### PASSAGE
----

Handle document_set deletion better + prevent updates while syncing

This commit is contained in:
Weves
2023-09-26 17:13:16 -07:00
committed by Chris Weaver
parent 60cddee310
commit 5f25826a98
4 changed files with 108 additions and 20 deletions

View File

@@ -5,6 +5,7 @@ from uuid import UUID
from sqlalchemy import and_
from sqlalchemy import delete
from sqlalchemy import func
from sqlalchemy import or_
from sqlalchemy import select
from sqlalchemy.orm import Session
@@ -101,8 +102,14 @@ def update_document_set(
)
if document_set_row is None:
raise ValueError(
f"No document set with ID {document_set_update_request.id}"
f"No document set with ID '{document_set_update_request.id}'"
)
if not document_set_row.is_up_to_date:
raise ValueError(
"Cannot update document set while it is syncing. Please wait "
"for it to finish syncing, and then try again."
)
document_set_row.description = document_set_update_request.description
document_set_row.is_up_to_date = False
@@ -144,7 +151,23 @@ def mark_document_set_as_synced(document_set_id: int, db_session: Session) -> No
db_session.commit()
def delete_document_set(document_set_id: int, db_session: Session) -> None:
def delete_document_set(
document_set_row: DocumentSetDBModel, db_session: Session
) -> None:
# delete all relationships to CC pairs
_delete_document_set_cc_pairs(
db_session=db_session, document_set_id=document_set_row.id
)

----

### REQUIRED TASK 1
Translate this sentence from the commit page into Spanish: "Cannot update document set while it is syncing."
### REQUIRED TASK 2
In the rows, start at the line that contains "The height and width of the screenshot is (700, 2576)." and stop after the line that contains "at that location.". Repeat those lines, including both of them, without changing anything.
The commit page and the rows that follow it are unrelated to each other.

### DATA FOR PROCESSING
----

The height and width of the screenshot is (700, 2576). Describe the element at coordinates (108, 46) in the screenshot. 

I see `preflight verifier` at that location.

----

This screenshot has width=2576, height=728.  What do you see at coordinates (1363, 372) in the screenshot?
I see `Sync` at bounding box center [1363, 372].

----

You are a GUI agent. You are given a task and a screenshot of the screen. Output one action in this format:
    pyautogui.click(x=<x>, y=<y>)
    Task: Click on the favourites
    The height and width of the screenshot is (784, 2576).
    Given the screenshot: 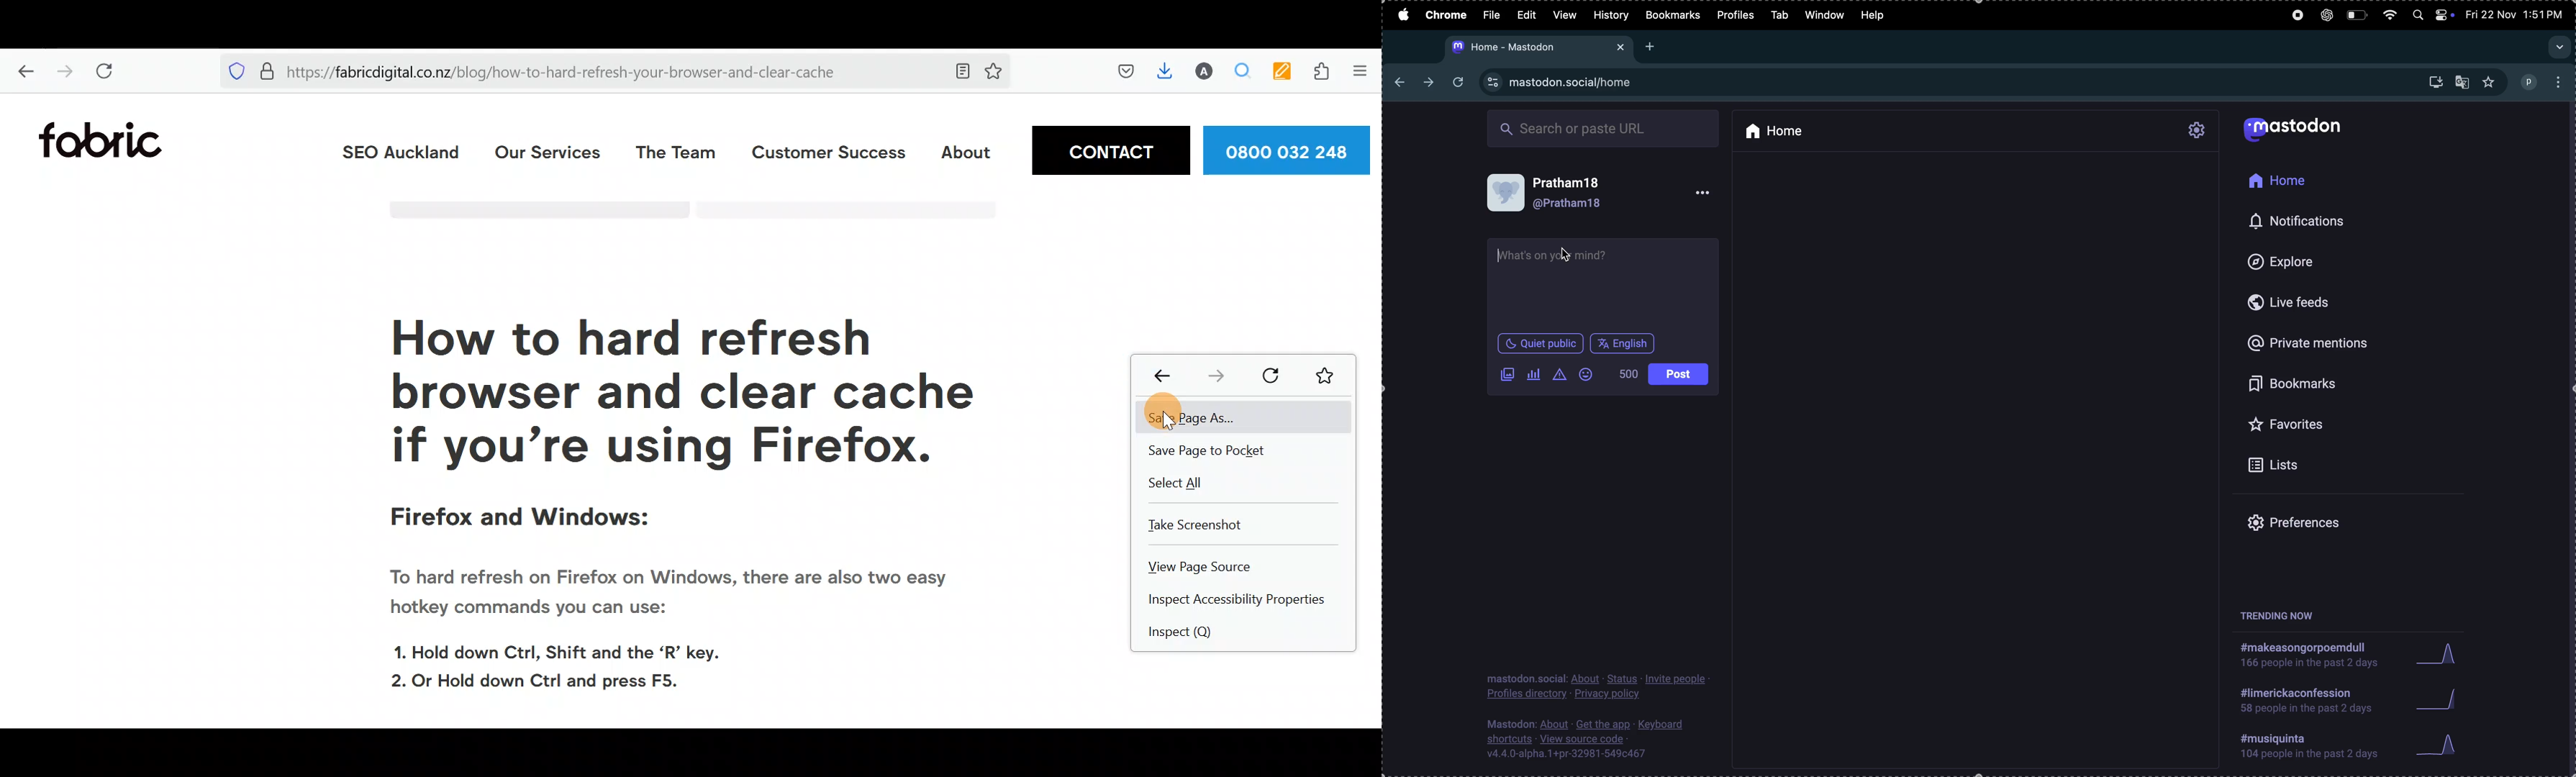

----

### EXERCISE SOLUTION 1
No se puede actualizar el conjunto de documentos mientras se está sincronizando.

### EXERCISE SOLUTION 2
The height and width of the screenshot is (700, 2576). Describe the element at coordinates (108, 46) in the screenshot. 

I see `preflight verifier` at that location.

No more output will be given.